#### Problem to work on
Transcribe the records in full.

Entries taken from a collection
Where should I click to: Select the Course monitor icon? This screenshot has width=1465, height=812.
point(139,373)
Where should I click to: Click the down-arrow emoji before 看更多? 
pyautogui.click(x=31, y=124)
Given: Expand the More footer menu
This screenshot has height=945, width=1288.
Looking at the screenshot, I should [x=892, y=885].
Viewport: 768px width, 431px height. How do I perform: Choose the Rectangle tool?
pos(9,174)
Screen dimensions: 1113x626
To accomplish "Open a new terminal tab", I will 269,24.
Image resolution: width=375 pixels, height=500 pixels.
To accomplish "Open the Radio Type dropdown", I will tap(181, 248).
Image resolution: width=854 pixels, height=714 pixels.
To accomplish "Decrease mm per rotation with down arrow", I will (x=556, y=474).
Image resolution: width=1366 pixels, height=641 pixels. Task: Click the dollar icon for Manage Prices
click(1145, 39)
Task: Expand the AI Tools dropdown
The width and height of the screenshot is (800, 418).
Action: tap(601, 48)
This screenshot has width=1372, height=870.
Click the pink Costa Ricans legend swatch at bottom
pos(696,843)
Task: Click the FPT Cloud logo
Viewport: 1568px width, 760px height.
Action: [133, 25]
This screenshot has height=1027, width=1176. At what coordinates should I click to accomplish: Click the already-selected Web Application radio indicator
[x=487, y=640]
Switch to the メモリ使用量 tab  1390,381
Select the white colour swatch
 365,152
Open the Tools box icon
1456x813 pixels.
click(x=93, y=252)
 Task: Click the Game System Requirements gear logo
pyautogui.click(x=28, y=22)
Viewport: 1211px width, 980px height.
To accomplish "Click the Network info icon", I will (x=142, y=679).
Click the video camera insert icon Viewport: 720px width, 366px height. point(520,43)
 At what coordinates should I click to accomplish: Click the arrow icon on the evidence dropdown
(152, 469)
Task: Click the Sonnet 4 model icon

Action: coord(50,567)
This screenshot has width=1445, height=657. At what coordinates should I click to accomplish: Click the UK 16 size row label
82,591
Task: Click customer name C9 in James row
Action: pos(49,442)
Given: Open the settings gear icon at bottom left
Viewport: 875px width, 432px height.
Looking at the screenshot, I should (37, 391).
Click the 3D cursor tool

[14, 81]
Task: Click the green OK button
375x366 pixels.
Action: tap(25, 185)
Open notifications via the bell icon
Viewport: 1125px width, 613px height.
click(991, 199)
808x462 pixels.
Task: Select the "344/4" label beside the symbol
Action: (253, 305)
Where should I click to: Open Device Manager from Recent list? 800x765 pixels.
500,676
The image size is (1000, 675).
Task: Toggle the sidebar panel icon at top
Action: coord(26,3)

#### Expected answer
Where should I click to: Select the Course monitor icon? This screenshot has width=1465, height=812.
point(139,373)
Where should I click to: Click the down-arrow emoji before 看更多? 
pyautogui.click(x=31, y=124)
Given: Expand the More footer menu
This screenshot has height=945, width=1288.
Looking at the screenshot, I should [x=892, y=885].
Viewport: 768px width, 431px height. How do I perform: Choose the Rectangle tool?
pos(9,174)
Screen dimensions: 1113x626
To accomplish "Open a new terminal tab", I will 269,24.
Image resolution: width=375 pixels, height=500 pixels.
To accomplish "Open the Radio Type dropdown", I will tap(181, 248).
Image resolution: width=854 pixels, height=714 pixels.
To accomplish "Decrease mm per rotation with down arrow", I will (x=556, y=474).
Image resolution: width=1366 pixels, height=641 pixels. Task: Click the dollar icon for Manage Prices
click(1145, 39)
Task: Expand the AI Tools dropdown
The width and height of the screenshot is (800, 418).
Action: tap(601, 48)
This screenshot has width=1372, height=870.
Click the pink Costa Ricans legend swatch at bottom
pos(696,843)
Task: Click the FPT Cloud logo
Viewport: 1568px width, 760px height.
Action: [133, 25]
This screenshot has height=1027, width=1176. At what coordinates should I click to accomplish: Click the already-selected Web Application radio indicator
[x=487, y=640]
Switch to the メモリ使用量 tab  1390,381
Select the white colour swatch
 365,152
Open the Tools box icon
1456x813 pixels.
click(x=93, y=252)
 Task: Click the Game System Requirements gear logo
pyautogui.click(x=28, y=22)
Viewport: 1211px width, 980px height.
To accomplish "Click the Network info icon", I will (x=142, y=679).
Click the video camera insert icon Viewport: 720px width, 366px height. point(520,43)
 At what coordinates should I click to accomplish: Click the arrow icon on the evidence dropdown
(152, 469)
Task: Click the Sonnet 4 model icon

Action: coord(50,567)
This screenshot has width=1445, height=657. At what coordinates should I click to accomplish: Click the UK 16 size row label
82,591
Task: Click customer name C9 in James row
Action: pos(49,442)
Given: Open the settings gear icon at bottom left
Viewport: 875px width, 432px height.
Looking at the screenshot, I should (37, 391).
Click the 3D cursor tool

[14, 81]
Task: Click the green OK button
375x366 pixels.
Action: tap(25, 185)
Open notifications via the bell icon
Viewport: 1125px width, 613px height.
click(991, 199)
808x462 pixels.
Task: Select the "344/4" label beside the symbol
Action: (253, 305)
Where should I click to: Open Device Manager from Recent list? 800x765 pixels.
500,676
The image size is (1000, 675).
Task: Toggle the sidebar panel icon at top
Action: coord(26,3)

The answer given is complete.